So, "Daesh" is what most Arabs call this group that Anglophones seem to be having a silly argument over what to call, with most saying "ISIS" even as President Obama and some others insist on calling it "ISIL," with the "L" standing for "Levant," a politically incorrect term for the eastern Mediterranean from the French for "rising sun," although some political scientists have recently been trying to revive the term with one of them apparently getting the ear of the White House crowd. Anyway, I am for now going to go with what their fellow Arabs call them, "Daesh."
So, I have recently read several perfervid columns by various folks, coming on very strongly as if they if they know their asses from a hole in the ground, and full of vituperative ranting and raving about Daesh, with some of these charging them with being "Salafist" and some charging them with being "Wahhabist" while doing so, as if being either of these justifies the vituperation. Now, while I am going to ridicule these people for being ignorami, I am not going to defend Daesh at all. They are about as bad as any group we have seen in the Middle East, or anywhere else for that matter, for quite a long time. I shall also come down with that it may be that Daesh is either some combination of both of these categories, which have some overlap at least, or that they are simply some new awful thing that is beyond either of them.
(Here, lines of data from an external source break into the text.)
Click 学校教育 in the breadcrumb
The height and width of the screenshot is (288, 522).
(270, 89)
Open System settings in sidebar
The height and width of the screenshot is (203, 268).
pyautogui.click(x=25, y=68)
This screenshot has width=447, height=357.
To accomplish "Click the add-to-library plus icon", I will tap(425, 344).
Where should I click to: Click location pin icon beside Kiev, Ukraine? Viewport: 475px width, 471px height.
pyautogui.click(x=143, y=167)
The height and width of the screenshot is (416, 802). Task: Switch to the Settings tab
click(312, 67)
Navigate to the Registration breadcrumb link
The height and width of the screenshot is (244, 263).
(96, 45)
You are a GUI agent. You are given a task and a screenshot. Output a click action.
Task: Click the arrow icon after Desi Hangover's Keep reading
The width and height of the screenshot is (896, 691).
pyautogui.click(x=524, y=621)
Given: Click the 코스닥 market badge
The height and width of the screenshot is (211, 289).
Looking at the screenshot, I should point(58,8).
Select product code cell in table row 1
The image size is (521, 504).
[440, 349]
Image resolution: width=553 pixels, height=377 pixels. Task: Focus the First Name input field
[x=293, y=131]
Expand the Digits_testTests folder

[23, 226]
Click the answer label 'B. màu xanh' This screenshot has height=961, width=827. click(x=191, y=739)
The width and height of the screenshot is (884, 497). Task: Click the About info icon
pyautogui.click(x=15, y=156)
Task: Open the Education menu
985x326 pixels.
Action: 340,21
Anyway, I shall at least attempt briefly to lay out a bit about their respective histories and how they have come to overlap to some extent, leaving it to readers to figure out on their own just how accurate either term is for Daesh.
The older of the two terms is the one that has genearally been viewed until recently as an insulting term used by outsiders. That would be Wahhabist. The term has a very specific historical meaning and context. It refers to Mohammed ibn Wahhab, who in around 1740 met with a tribal sheikh under a palm tree in central Saudi Arabia near present day Riyadh named Mohammed ibn Saud. That is, the first guy was Mohammed Son of Wahhab and the second was Mohammed Son of Saud. They formed an alliance that remains to this day, between their two families, with the Wahhab family over time coming to be known as the al Sheikhs. Of the wives of the founder of modern Saudi Arabia, Abdulaziz, the one from the al Sheikhs provided him with by far the smartest and most revered of his 43 sons, the late King Faisal, who was assassinated in the 1970s by a crazed nephew. His sons are among the most powerful people in Saudi Arabia, with one of them, Saud al Faisal, serving as Foreign Minister since the late 1970s, making him the longest serving person in such a position in the world. It is he more than any other who has pulled together the group of Sunni nations backing the US "war on Daesh." In any case, the descendants of Mohammed ibn Saud would become the modern Saudi royal family, named for the father of this man who allied with Mohammed ibn Wahhab, from whom the name "Wahhabist" came.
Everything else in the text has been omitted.